Please link to something that backs this up. I did my best to read through your article, the nvic, citations on paragraphs that seemed relevant. Even after looking through all that, this would seem to be an unfounded speculative claim or extrapolation at best.

What I found:
– There are doctors suggesting a new recommendation of a voluntary third shot for adults (a reference to a mandate isn’t anywhere in citations 59-61).
– There are doctors and politicians suggesting California change the exemption policy for public school vaccination mandates to match other state’s existing laws; none of which have any such punishments or affect any sphere outside of public school attendance.

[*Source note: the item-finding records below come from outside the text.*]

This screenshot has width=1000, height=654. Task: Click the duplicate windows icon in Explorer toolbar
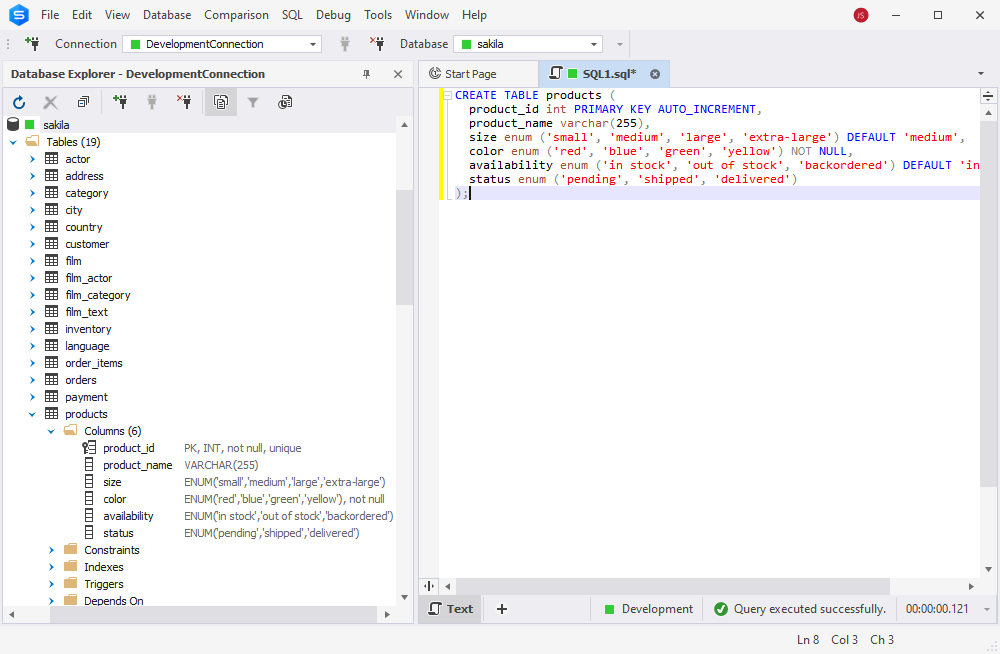(84, 102)
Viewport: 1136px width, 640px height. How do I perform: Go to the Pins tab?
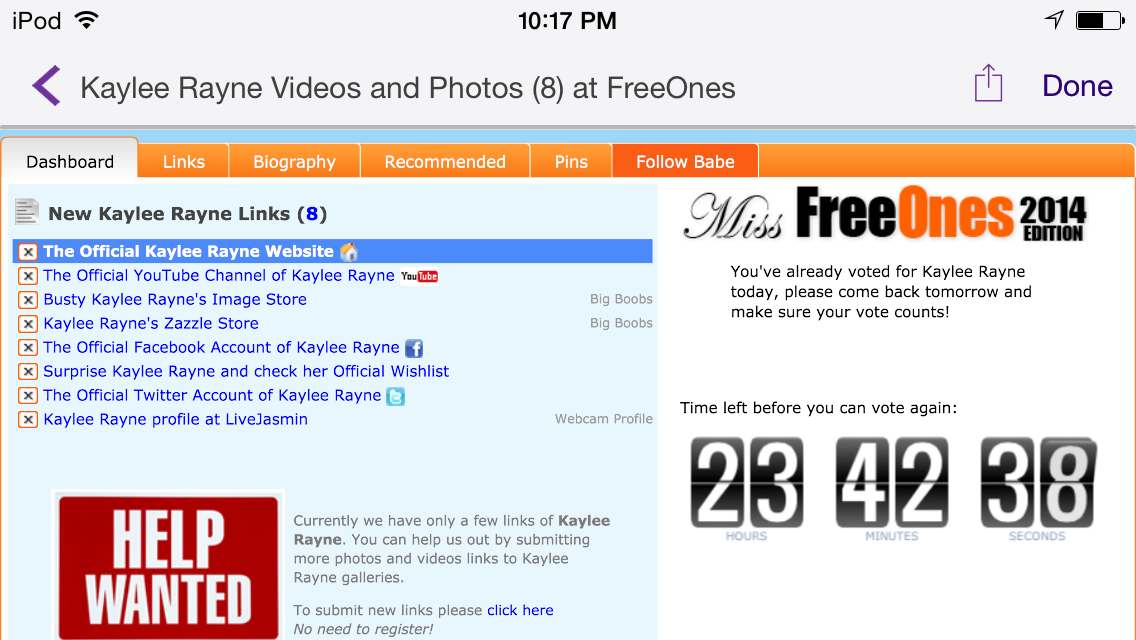[571, 162]
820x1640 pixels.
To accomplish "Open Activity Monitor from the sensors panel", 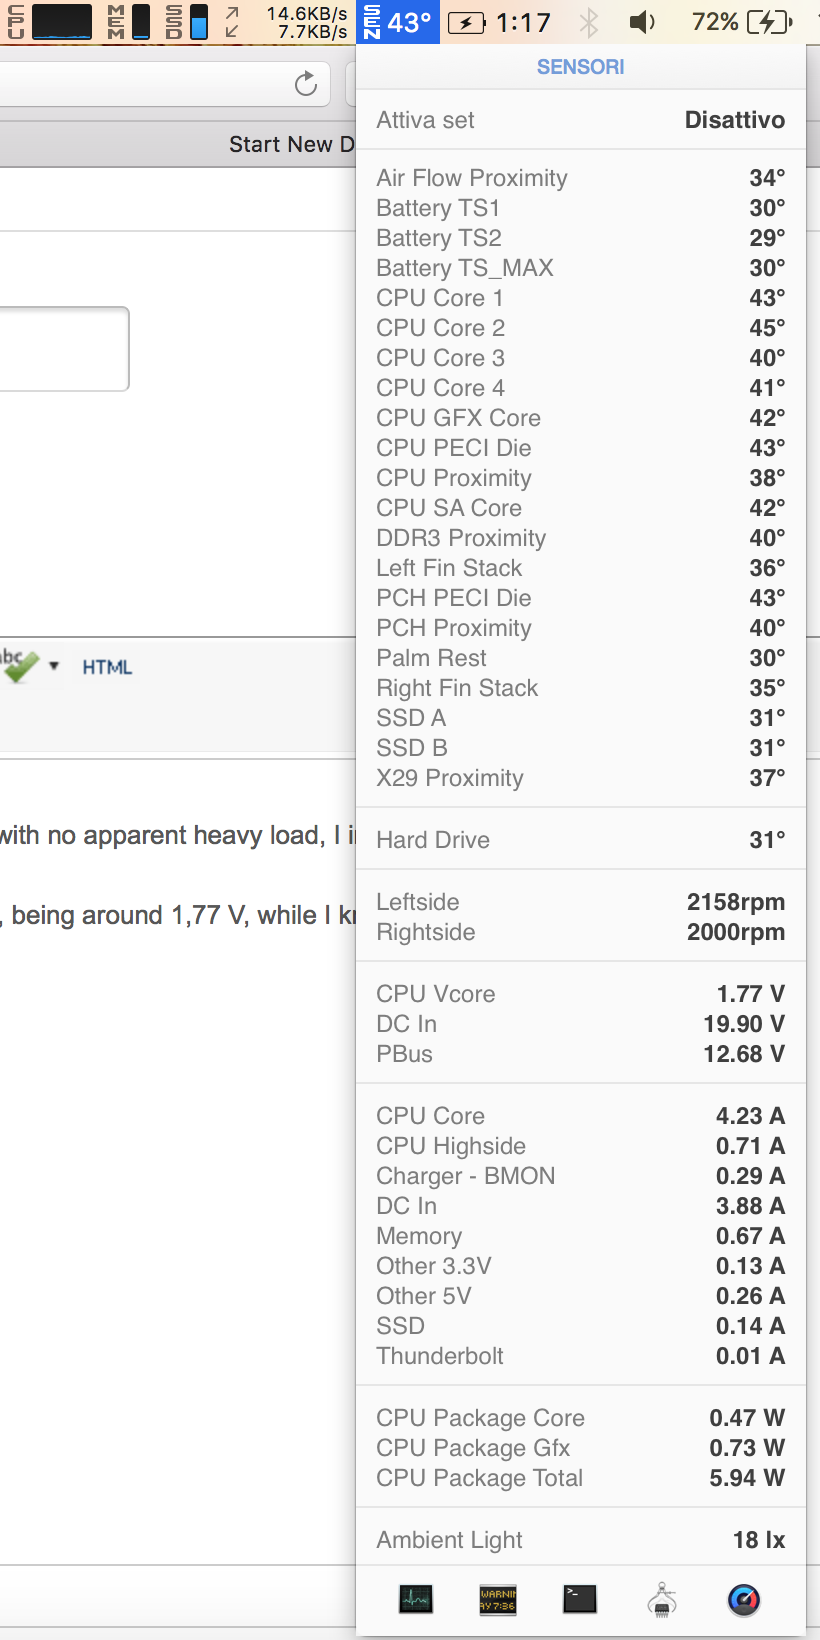I will (x=416, y=1599).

The closest I can find is an uncited comment by Fisher saying that she thinks adults are hard to “pin down” without threads of firing, imprisonment, or or loss of medical care.


The California measles cases of 2014-2015 tested so far are all of genotype B3, all genetic sequences tested were identical, and were identical to a B3 strain that caused an outbreak in the Philippines in 2014. See:

All measles vaccines belong to genotype A. There has never been a report of endemic spread of genotype A measles anywhere in the world that I know of; perhaps you have evidence to the contrary? MMR vaccine is not even contraindicated in close contacts of immunocompromised patients – that’s in contrast to oral polio vaccine, which should not be given to close contacts of the immunocompromised.

There was, on the other hand, a baby in Baltimore in January with fever and a measles rash with no history of contact with any California case. Genotyping on that child showed that the rash _was_ due to the MMR strain (the baby had been immunized ~20 days earlier). Do you have any data to support that the 6 already-immunized California patients who developed measles were similarly recently vaccinated, such that we should think that their measles was vaccine-caused as in the case of the Baltimore patient? Or any evidence of vaccine-type measles being spread endemically? Or, if your alternate hypothesis is that the vaccine was contaminated with a wild-type strain, evidence of a cluster of patients who received vaccine from the same lot all coming down with measles? Or, if you propose that a singe Patient Zero got a single bad dose of vaccine, contaminated with Philippine-type measles virus, how would you prove that rather than the null hypothesis that someone returned from/arrived from the Philippines having caught it there? Recall that the person/persons responsible for the initial outbreak at Disney have not been identified.


Update as of 2/13/15: 125 U.S. cases in the current outbreak; see

110 in California (39 known Disney contact, 34 secondary cases from those infected at Disney, 37 unknown source), 15 in other states (other states all with Disney exposure). In addition to U.S. cases, 1 in Mexico and 10 in Canada from Disney contact.

Of the 110 California cases so far: 49 known unvaccinated, 47 vaccine status unknown/no records, 5 with 1 dose of vaccine, 7 with 2 doses of vaccine, 1 with 3 doses of vaccine. Of 84 patients for whom hospitalization status is known, 20% were hospitalized.

30 patients have had their virus genotyped; all are of B3 genotype as mentioned above. No evidence for virus strain causing measles in Disney outbreak so far.